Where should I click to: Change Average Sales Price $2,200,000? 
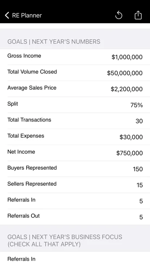point(127,89)
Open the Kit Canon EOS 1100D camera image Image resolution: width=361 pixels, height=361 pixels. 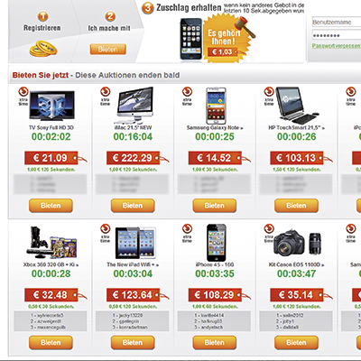[x=297, y=243]
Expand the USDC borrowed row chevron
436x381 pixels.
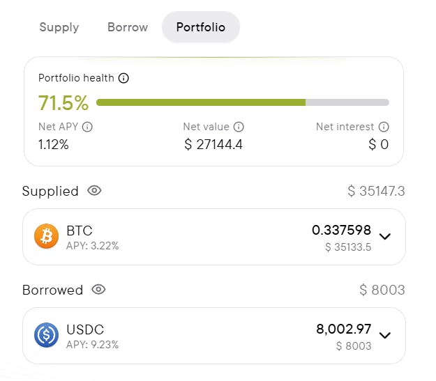(x=384, y=336)
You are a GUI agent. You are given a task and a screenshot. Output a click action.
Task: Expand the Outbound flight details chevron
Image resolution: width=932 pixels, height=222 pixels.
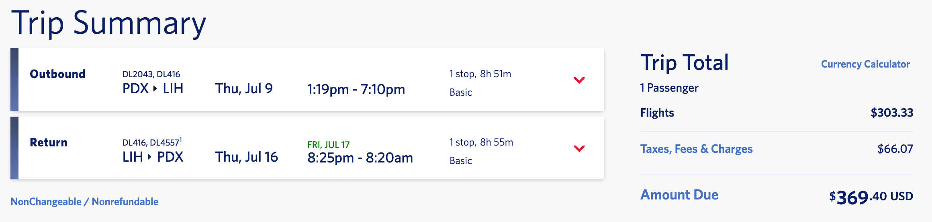pyautogui.click(x=579, y=80)
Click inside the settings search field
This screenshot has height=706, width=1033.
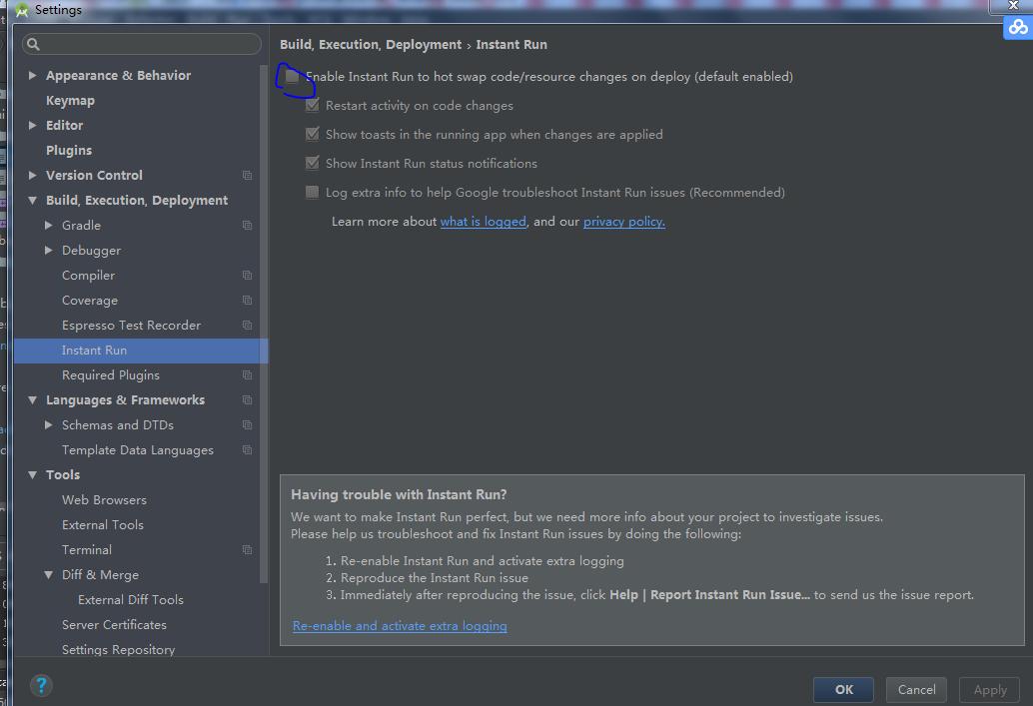coord(140,44)
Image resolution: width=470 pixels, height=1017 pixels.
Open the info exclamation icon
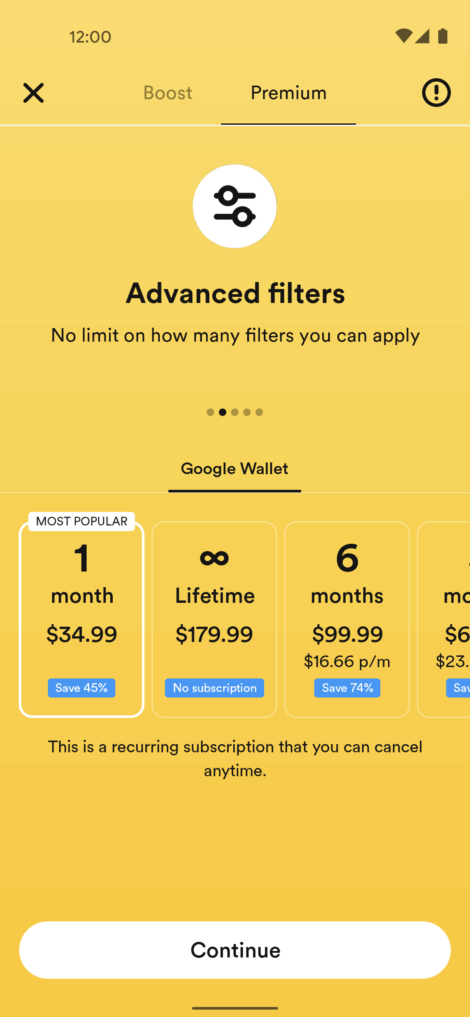tap(436, 93)
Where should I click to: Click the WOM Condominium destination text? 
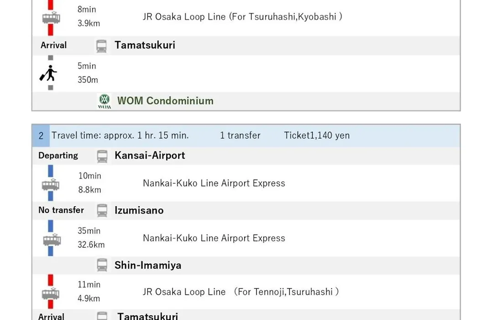pyautogui.click(x=165, y=101)
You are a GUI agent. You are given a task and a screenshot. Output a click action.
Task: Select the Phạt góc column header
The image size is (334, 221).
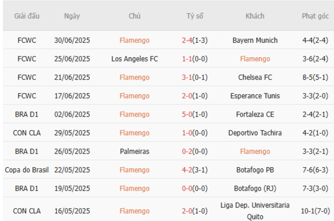tap(315, 16)
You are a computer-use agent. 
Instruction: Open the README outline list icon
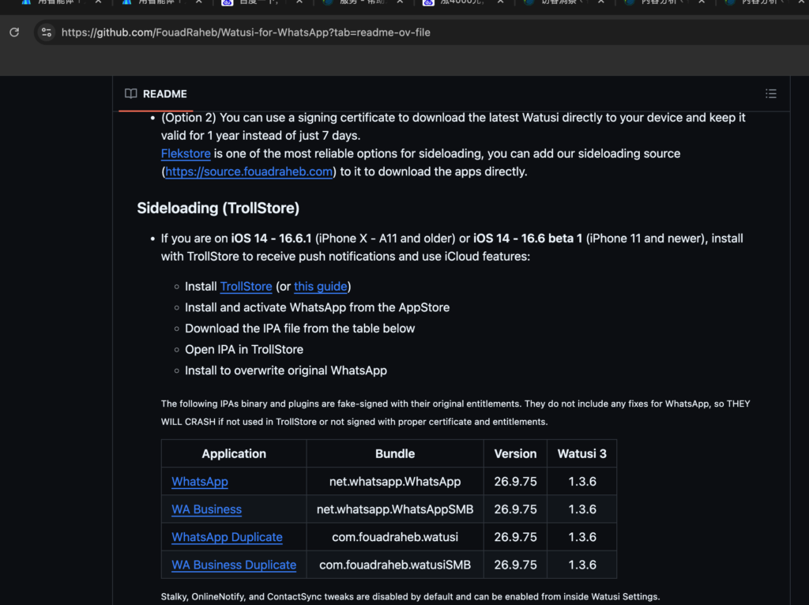[x=770, y=94]
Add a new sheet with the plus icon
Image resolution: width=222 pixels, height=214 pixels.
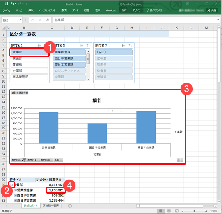click(x=70, y=206)
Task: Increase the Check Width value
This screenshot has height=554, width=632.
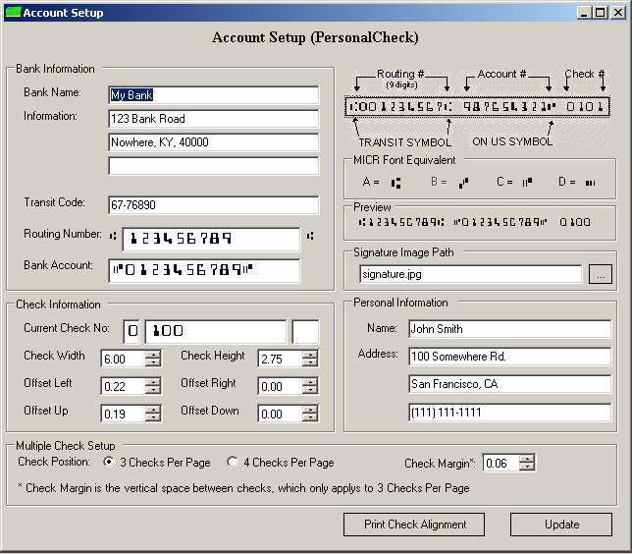Action: click(152, 355)
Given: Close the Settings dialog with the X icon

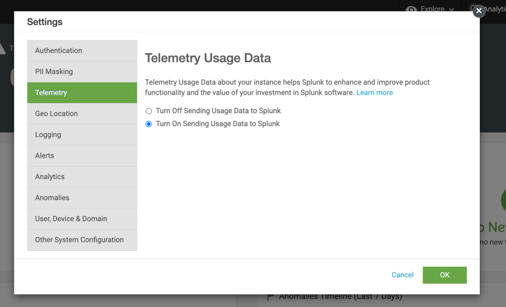Looking at the screenshot, I should pyautogui.click(x=479, y=11).
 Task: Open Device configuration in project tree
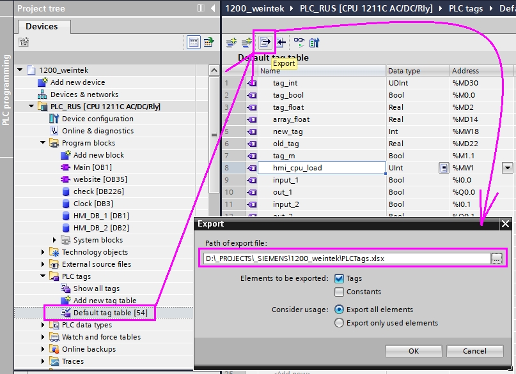point(98,119)
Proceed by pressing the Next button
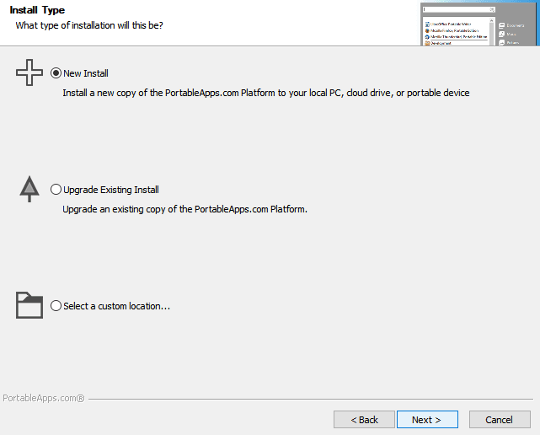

------------------------

* [Aim of the task] Which lines of the records above contain the word "chevron"? Report each one in full.

* [Solved problem]
Expand the USDC borrowed row chevron
Task: Expand the Outbound flight details chevron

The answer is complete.